So, I'm new here, and for a while there's been something that I need to get off my chest. It has to do with my parents, and this whole situation is really dragging me down. have low self esteem as it is and what's going on isn't making it any better, but I feel like if I can get rid of some of my baggage, that might help. So, here goes:
i finally came out to my mom about seven months ago- she already knew that i was bisexual and she was fine with it, and since it had been long enough anyway and i felt that i was ready, i decided that i was going to tell her that i wasn't who she thought i was; that her little girl was anything but that. i figured she'd be accepting of it, and tell me that i could transition no questions asked and that she wouldn't care; i figured that i could be her son instead of her daughter and she'd be fine with it, and love me just the same. so i asked her to let me stay home from school so we could talk and she said yes. after a while of beating around the bush, i went all or nothing and told her that i wasn't actually a girl, and that i'd known that for years. long story short, she didn't accept me at all- she said it was "bullsh*t" and that i "just wanted a way to be part of some special club", which was ridiculous! i mean, if i wanted to be part of a special club, i could've joined an after school activity rather than opting to turn my entire world upside down. but she didn't listen, and she just bombarded me with reasons why she didn't believe me until i started crying. i tried to talk to her three other times- and yes, i did tell her that i understood how hard it was for her, and tried to listen to her side- but the same thing happened every single time. so eventually i gave up trying to talk to her and just tried to stealthily transition, starting out with nonchalantly donating the majority of the pink sparkly clothes she'd always bought me and buying more stereotypically male clothes when we went shopping. she noticed but she just rolled her eyes at me like i was being dramatic and unreasonable. after that, she'd make snide remarks when we went out shopping, saying things like, "this shirt is cute! oh, wait, i forgot you're not like that anymore. hmm. i guess we better go shop in the boys section, right? you can go by yourself.", or remarking, "too bad you're not a girl anymore, the real you would've liked this." and making me feel even more shameful about myself. as if this wasn't hard enough. but i tried to let that go, to tell myself that she was just having trouble and missing her little girl. it didn't do much, but the relief it gave me was good enough, as stressed as i was.
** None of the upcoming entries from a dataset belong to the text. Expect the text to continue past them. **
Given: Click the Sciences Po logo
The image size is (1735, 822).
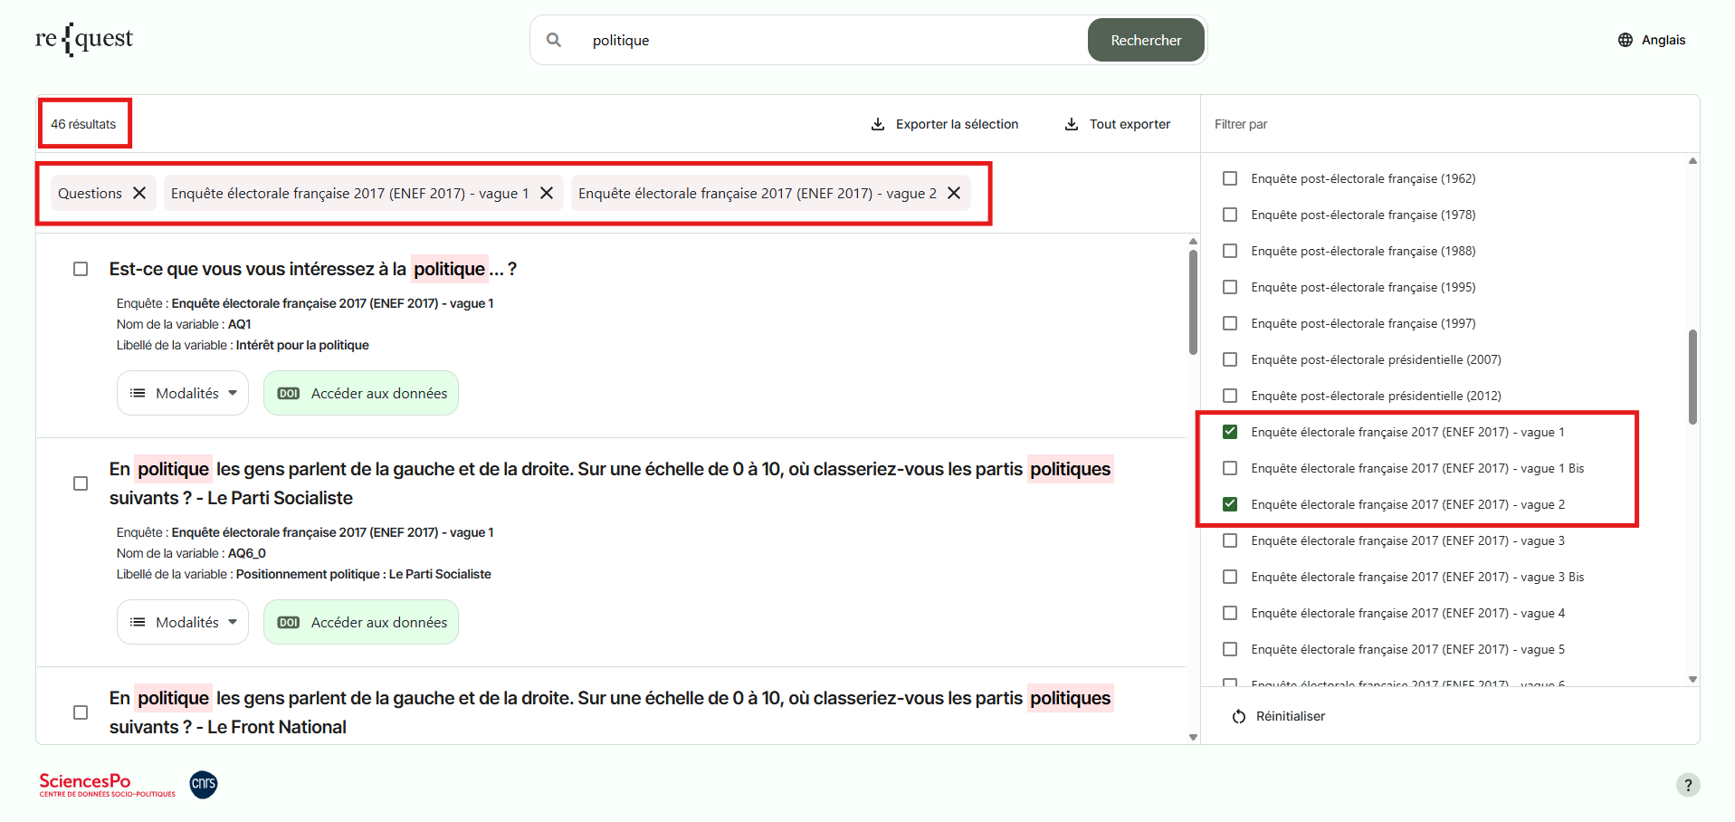Looking at the screenshot, I should tap(107, 784).
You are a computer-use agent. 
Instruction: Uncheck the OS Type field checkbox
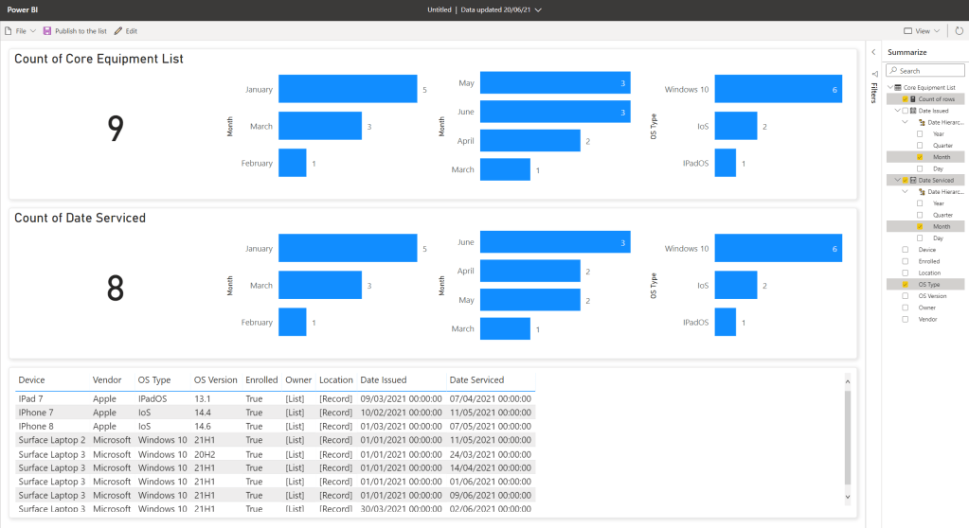click(906, 285)
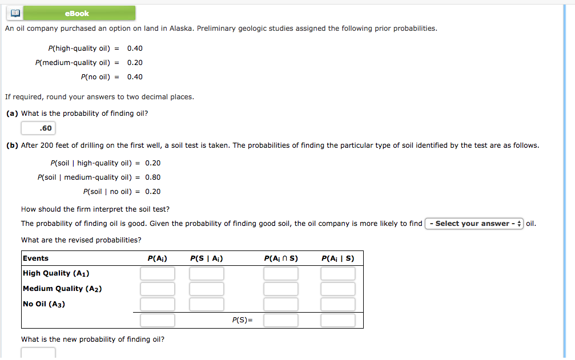Select High Quality P(S | Ai) input box
575x360 pixels.
tap(207, 274)
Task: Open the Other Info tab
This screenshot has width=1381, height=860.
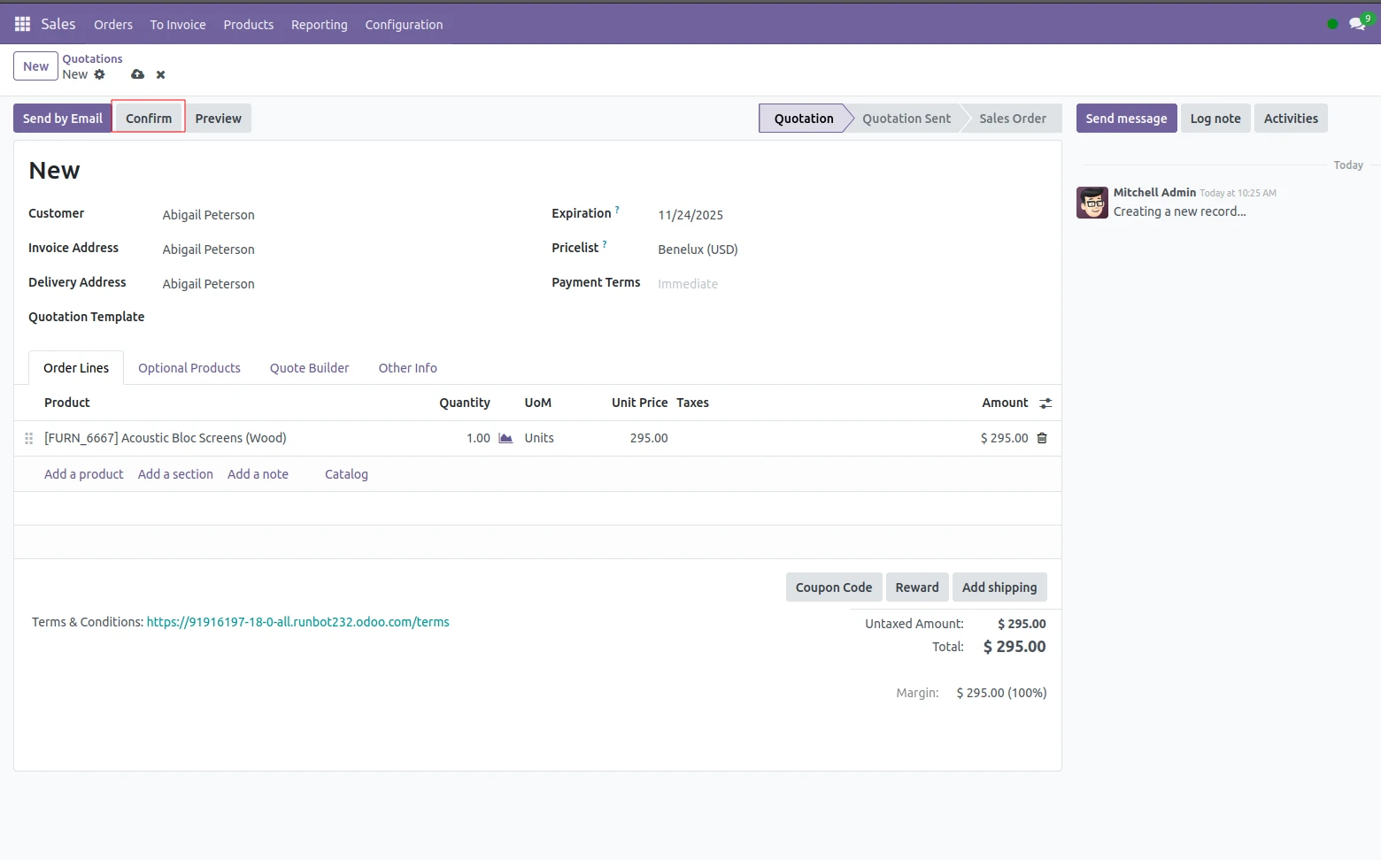Action: point(407,368)
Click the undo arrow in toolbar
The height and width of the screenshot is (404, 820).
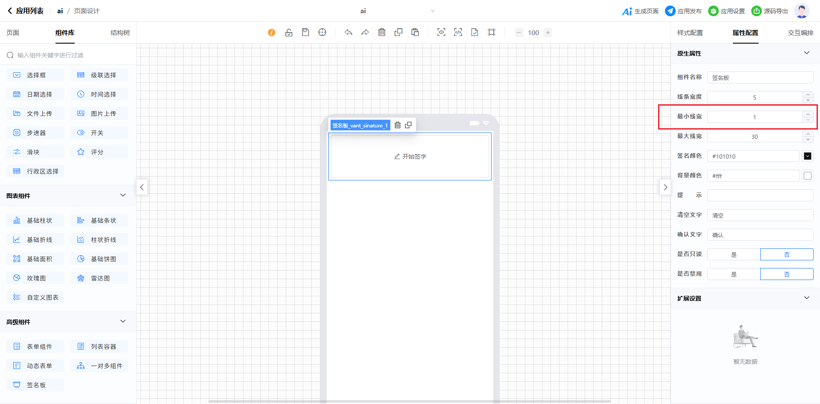(349, 32)
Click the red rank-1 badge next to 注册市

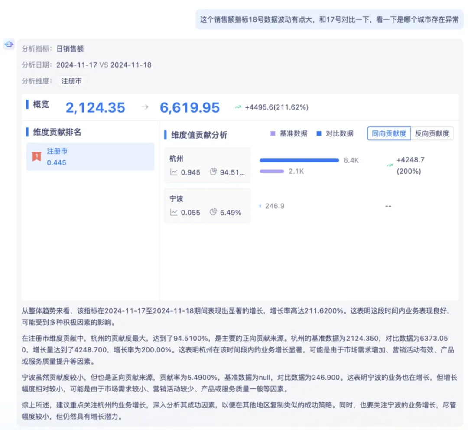click(37, 156)
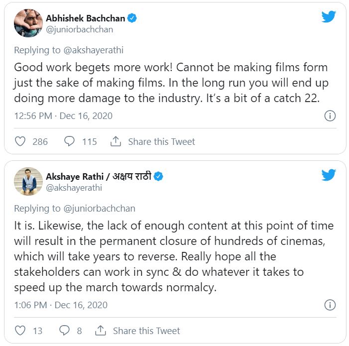Open replies via bubble icon showing 8
This screenshot has width=349, height=346.
pyautogui.click(x=64, y=331)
somewhere along the way, she told my dad, and then he started in on me too, saying even more hurtful things about my body. he'd tell me that just because i dressed like a boy didn't make me one, or ask me things like, "that chaz bono guy, is that what you want to be like? are you serious?" he weaves back and forth from being okay with it to being downright spiteful, defending me from my mom one day to joining in the next. the other day i (accidentally!) elbowed my mom in her, uh, chest, then apologized. she elbowed me right back, and when i complained, she muttered, "what? you know, just because you pretend you don't have them doesn't mean they're not there. you still have them." that made me feel pretty horrible about myself, especially when my dad and my 15 year old brother laughed at me.
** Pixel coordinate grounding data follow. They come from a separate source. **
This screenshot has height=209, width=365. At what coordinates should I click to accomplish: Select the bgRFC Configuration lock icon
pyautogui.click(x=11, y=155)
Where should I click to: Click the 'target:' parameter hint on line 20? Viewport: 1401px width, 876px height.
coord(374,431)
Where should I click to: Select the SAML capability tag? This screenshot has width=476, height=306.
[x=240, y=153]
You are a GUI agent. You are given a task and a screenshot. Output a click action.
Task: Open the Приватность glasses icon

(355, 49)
speaking of my brother, he's starting to do it, too. we were watching a show that happened to have a transman in it and my brother said, "so... what's with this guy?" thinking he was just clueless, i told him that the guy was a man, but was born in the wrong body, to say the least. he snorted, made a point of looking at me, and said, "so, what, he's got a man-gina?" (man vagina) that hurt my feelings a lot, especially since he knows how i feel about straight-up transphobia like that. but none of them really seem to care about my feelings; my dad has made joking remarks on several occasions (i'd rather not repeat them) involving my chest and/or lack of a penis because he seems to think they're funny. they're not. i know i don't have a penis, even though i should; you don't have to rub it in. (by the way, sorry for saying the p-word, i figured that since it's a serious issue, nobody would mind.) when i told my dad that when i wore my new clothes (boy clothes) to school for the first time, i felt better than i ever have, my brother snorted, "condragulations" from the other room and it made me feel like crap.
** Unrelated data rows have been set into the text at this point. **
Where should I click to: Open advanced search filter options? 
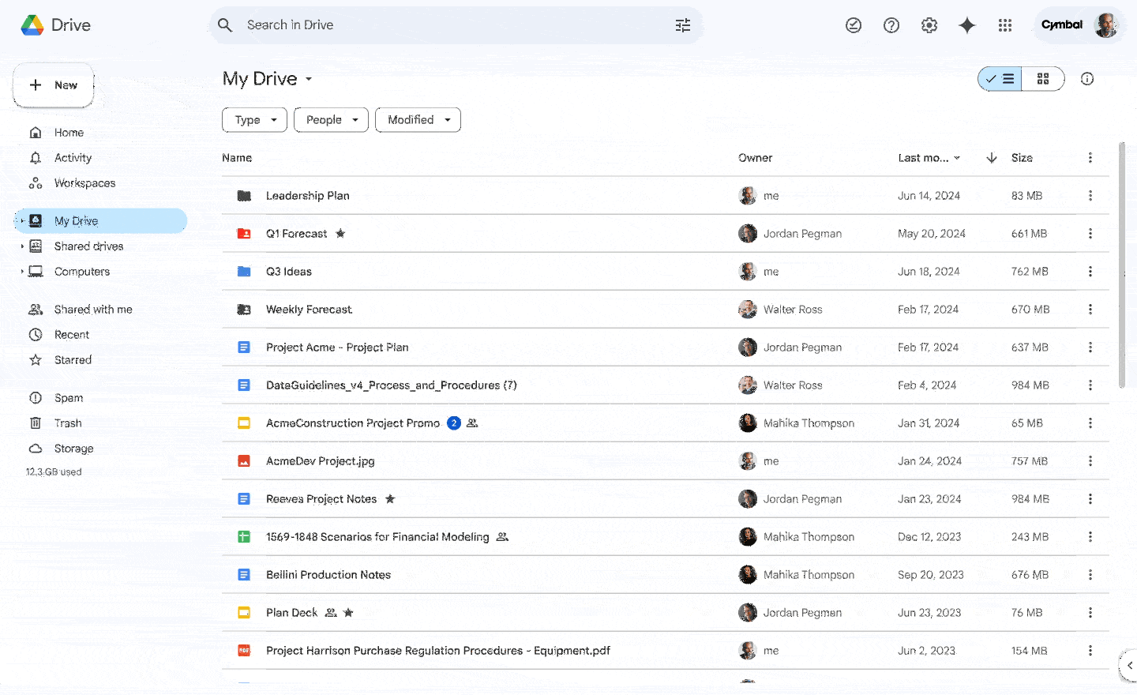pyautogui.click(x=683, y=25)
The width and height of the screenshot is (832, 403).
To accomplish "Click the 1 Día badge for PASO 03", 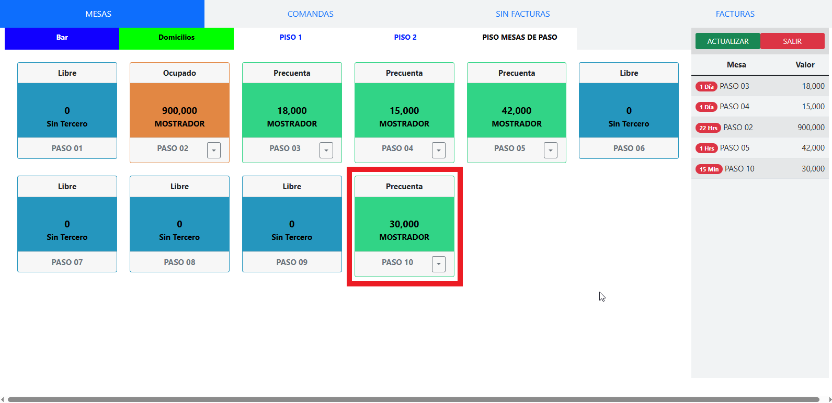I will [x=706, y=87].
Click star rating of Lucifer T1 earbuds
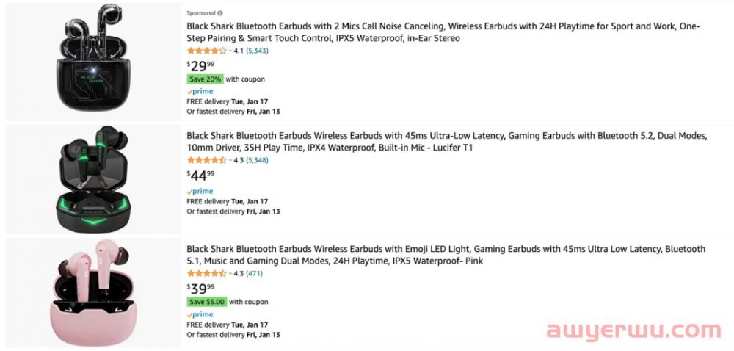Viewport: 734px width, 351px height. (206, 159)
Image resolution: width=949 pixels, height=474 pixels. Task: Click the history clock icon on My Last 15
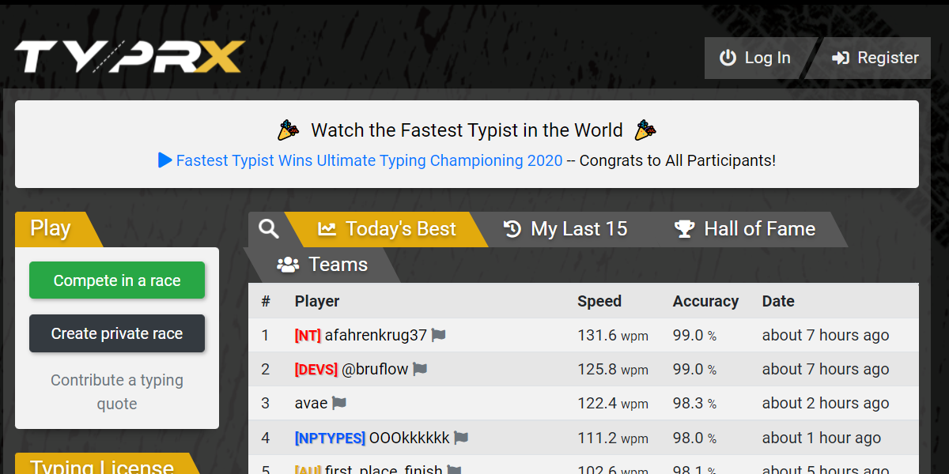click(x=511, y=229)
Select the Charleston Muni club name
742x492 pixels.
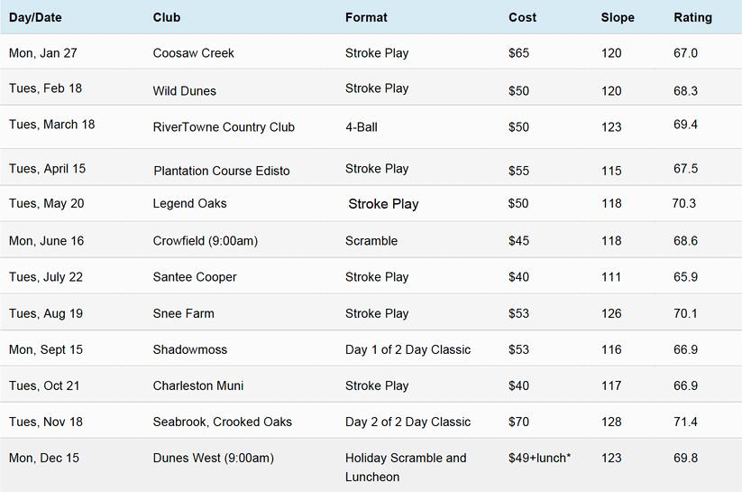click(x=198, y=385)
i feel like my family's betraying me; what happened to "i'll love you no matter what"? it's making me feel so guilty and ashamed about my identity that i can't stand myself, and that every morning i have to get out of bed just brings another day filled with self-loathing and digust for myself, both my mind and my body. being transgender is bad enough as it is- when i had to hide myself under pink, glittery clothes and a mask of happiness, i felt just as horrible as i do now. i've told my family that i don't like it when they make hurtful remarks like that; they just roll their eyes and tell me that i'm overreacting. my words can't seem to get through to them, and it's wearing me down. i feel useless, worthless, disgusting. like a freak. this is my family- i'm used to getting bullied at school, but i shouldn't have to deal with it when i get home, too. it makes me feel like i should just "be a girl again" so i won't disappoint my parents anymore, even though i know how much that hurts.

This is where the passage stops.